PROVIDED TEXT ▸
┄┄┄┄┄┄

There was a sangha I used to travel to every month for an all day session.  In Thich Nhat Hanh’s tradition it’s called a Day of Mindfulness.  It starts around 9:30 AM with a series of sitting and walking meditations.  Then there’s usually a dharma talk followed by lunch, a nap (total relaxation with snores) and an afternoon of sharing your experience of the day.  I met a number of good and kind people during those days which made the 4 hour round trip commute very worthwhile.

The search for community can be frustrating and filled with disappointments.  We take with us templates about personalities and patterns in the hopes that the “good fit” will happen with an audible CLICK.  Sometimes it does.  I’ve been lucky that way.  Except for one, the communities I’ve connected with have been warm and comforting.  If something didn’t work out, it was usually because of physical or philosophical distance and not dissent.  The one community I left because of feelings of discomfort was just odd: black clothing, no eye contact, no talking to each other, no standing around in the hallways, and (my personal favorite) no flicking your eyes in dokusan.

When the search brings us to a space that feels like we have found refuge it can be a tremendous joy.  My early days with my root sangha were exciting.  I felt filled with wonder and hopelessly curious about the Dharma.  That’s a capital-D-large-font-bold-italicized “Dharma”.  Having been recently released from the prison of academe, I was prepped to the teeth to tackle sutra studies, koans, dharma debates, and tea ceremonies.  I likely drove everyone nuts and it is a testament of their practice that I wasn’t sent to meditate in the snow in the hopes I would expire under a white mound or drown in Spring slush.

┄┄┄┄┄┄

STUDY QUESTIONS ▸
**1.** Reproduce the section of the essay about finding a sangha starting at "There was a" and ending at "commute very worthwhile.".
**2.** Carry on with the essay about finding a sangha from the point where it stops.

PROVIDED MATERIAL ▸
┄┄┄┄┄┄

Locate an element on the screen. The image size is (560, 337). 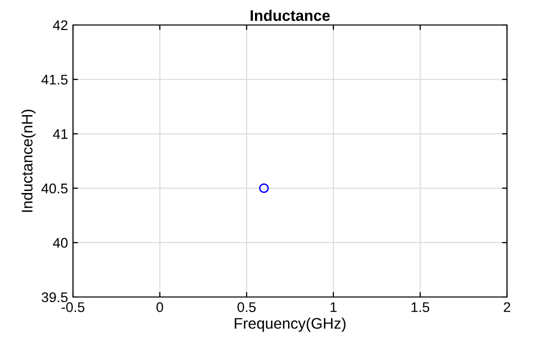
x-tick-label: 0 is located at coordinates (160, 307).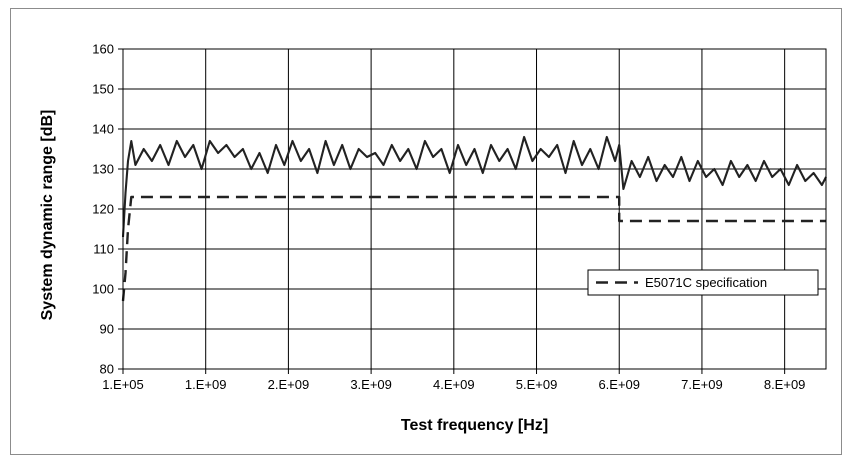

┄┄┄┄┄┄

OUTPUTS IN ORDER ▸
**1.**
There was a sangha I used to travel to every month for an all day session.  In Thich Nhat Hanh’s tradition it’s called a Day of Mindfulness.  It starts around 9:30 AM with a series of sitting and walking meditations.  Then there’s usually a dharma talk followed by lunch, a nap (total relaxation with snores) and an afternoon of sharing your experience of the day.  I met a number of good and kind people during those days which made the 4 hour round trip commute very worthwhile.

**2.**
There were huge moments of growth.  Learning the practices: incense chants, touching the earth, sutra chants, tea ceremonies (yes, I got to do that!).  The Evening Chant and the Heart Sutra never fail to choke me up to this day.  I even took voice lessons so I could lead the sangha without defaulting to recitation.  There were also massive disappointments over the years.  Looking back from where I am now, I can see the clash of templates we all brought to the zendo.  I can understand all but one.  Some day I will get my head around it enough to write about that one.

Now, I lead a sangha with my partner.  We watch the interplay of newcomers with “regulars” and the clash of templates is ever so obvious.  We also watch our own expectations closely and weigh their value carefully.  Practitioners come and go.  We never hear why one way or the other.  It’s our own practice to not become hooked into their templates or become the outcome of their predictions about self and other.  We light the candles, ring the bells, serve the tea, and touch the earth in unison as best we can.

The search is an imperative in each of us.  It is fed by the longing to fall into that moment in that space with that being – and know it is all me.

I noticed in the stats of this blog that the most frequent search engine term used is “enso” and the least is “great things about Buddhism.”  Both terms brought people to this space in a moment of seeking.

So perhaps, I should offer something direct about the terms.

An enso is a circle drawn in one stroke, starting somewhere on a surface and ending wherever it does.  It is a path you trace that starts wherever you want it to and ends where you lift off into the air.  It can be open or closed.  It can be thick or thin.  It can be solid or spacious.  It is a mirror which reflects your true self and contains the ancestral history of your becoming.  It cannot be perfect or imperfect.  It is always complete.

One of the great things about Buddhism is tracing that path with your life, starting and finishing wherever you are, lifting off into boundlessness, open, closed, thick, thin, solid, spacious.  Neither defiled nor immaculate, neither increasing nor decreasing.  It is not perfect or imperfect.  It is always complete.

In short: An Enso is one of the great things about Buddhism.

You can also read Enso: Zen Circles of Enlightenment by Audrey Yoshiko Seo (see sidebar) or follow the tags for Kaz Tanahashi below.

Start each morning drawing an enso; it can be one of the great things about waking up.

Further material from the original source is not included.